FPGA chess

matthewlai · Post by **matthewlai** » Wed Nov 26, 2014 7:30 pm

Just wondering if anyone is interested in creating custom hardware for chess.

Way back in the days of Deep Blue, there was a lot of custom hardware, but custom hardware at that time costed a lot of money.

Nowadays, thanks to FPGAs (can be thought of as "blank" chips that can be configured into different hardware designs), custom hardware is well within the budget of most hobbyists (a cheap FPGA board is less than $100).

A typical architecture is to synthesize a general purpose CPU to do most things, and modify the CPU to include custom instructions to accelerate inner loops.

For example, for chess, there could be an instruction for generating all moves for a piece, an instruction that applies or unapplies moves, or even an instruction that does eval().

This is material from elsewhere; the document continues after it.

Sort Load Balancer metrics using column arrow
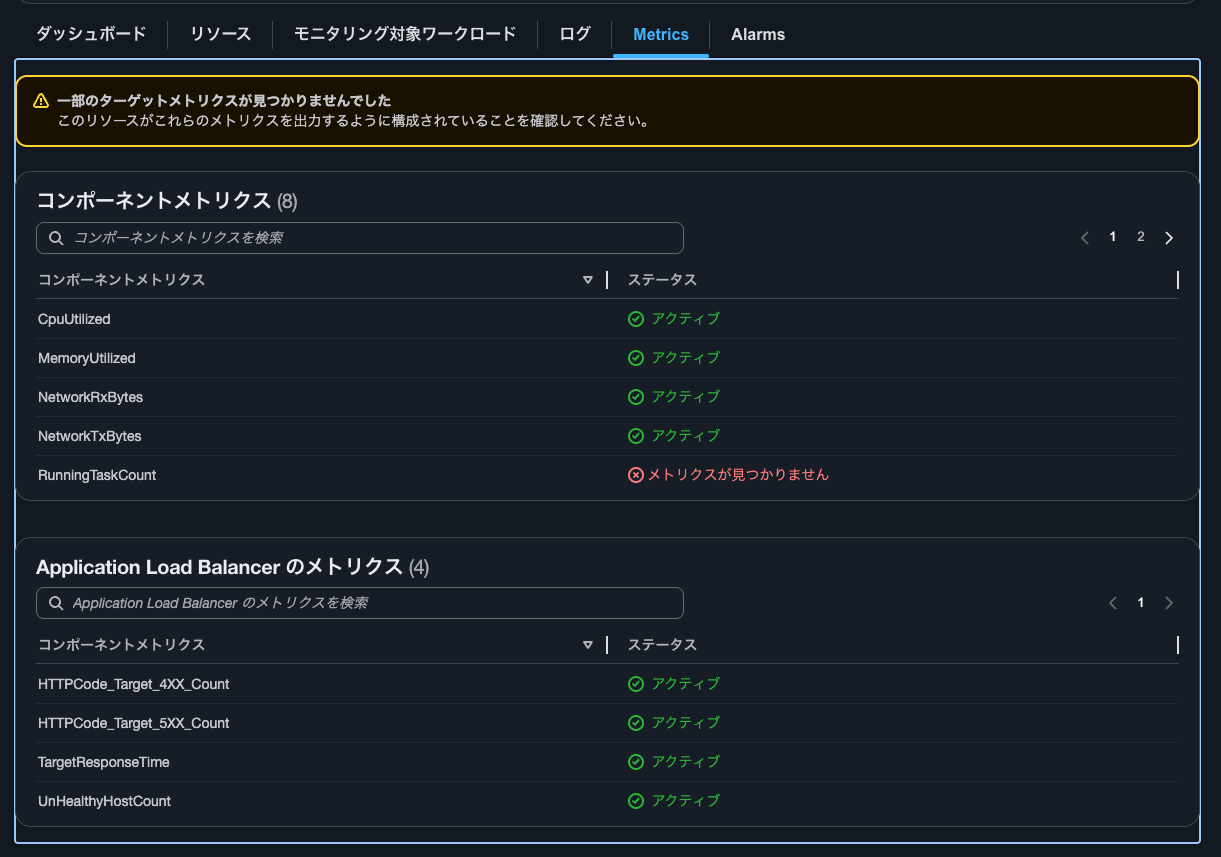Viewport: 1221px width, 857px height. [x=588, y=645]
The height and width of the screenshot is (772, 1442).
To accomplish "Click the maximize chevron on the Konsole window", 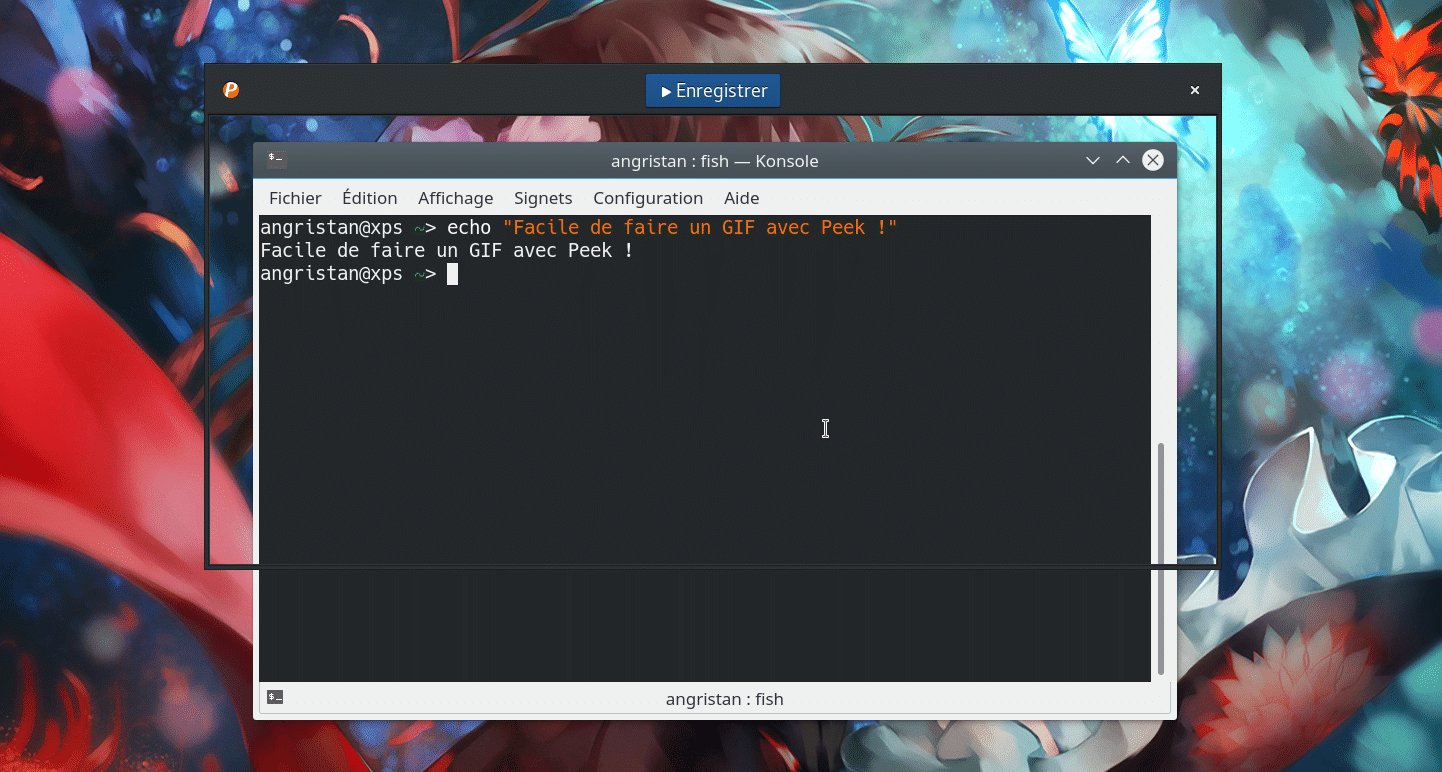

The limiting factor would be chip space, and allocation of that space would be interesting. For example, given enough space, it's probably possible to do eval() in a few clock cycles thanks to how parallelizable most eval() functions are.

It's something I really want to look into, coming from an electrical engineering background, but I'm not sure if many people would be interested, and have the required hardware design knowledge.

Has anyone been working on something similar?

Custom/hybrid hardware is not prevalent in consumer computers yet, but Intel is developing CPUs with included FPGA fabric, so it will probably become a normal part of a CPU in 5-10 years time.

Hybrid hardware is already very popular in embedded space (eg. Xilinx Zynq), where the CPU is usually on fixed hardware (instead of synthesized on the custom fabric) for cost and performance reasons (fixed hardware can be clocked faster).

Joost Buijs · Post by **Joost Buijs** » Wed Nov 26, 2014 7:47 pm

matthewlai wrote:Just wondering if anyone is interested in creating custom hardware for chess.

Way back in the days of Deep Blue, there was a lot of custom hardware, but custom hardware at that time costed a lot of money.

Nowadays, thanks to FPGAs (can be thought of as "blank" chips that can be configured into different hardware designs), custom hardware is well within the budget of most hobbyists (a cheap FPGA board is less than $100).

A typical architecture is to synthesize a general purpose CPU to do most things, and modify the CPU to include custom instructions to accelerate inner loops.

For example, for chess, there could be an instruction for generating all moves for a piece, an instruction that applies or unapplies moves, or even an instruction that does eval().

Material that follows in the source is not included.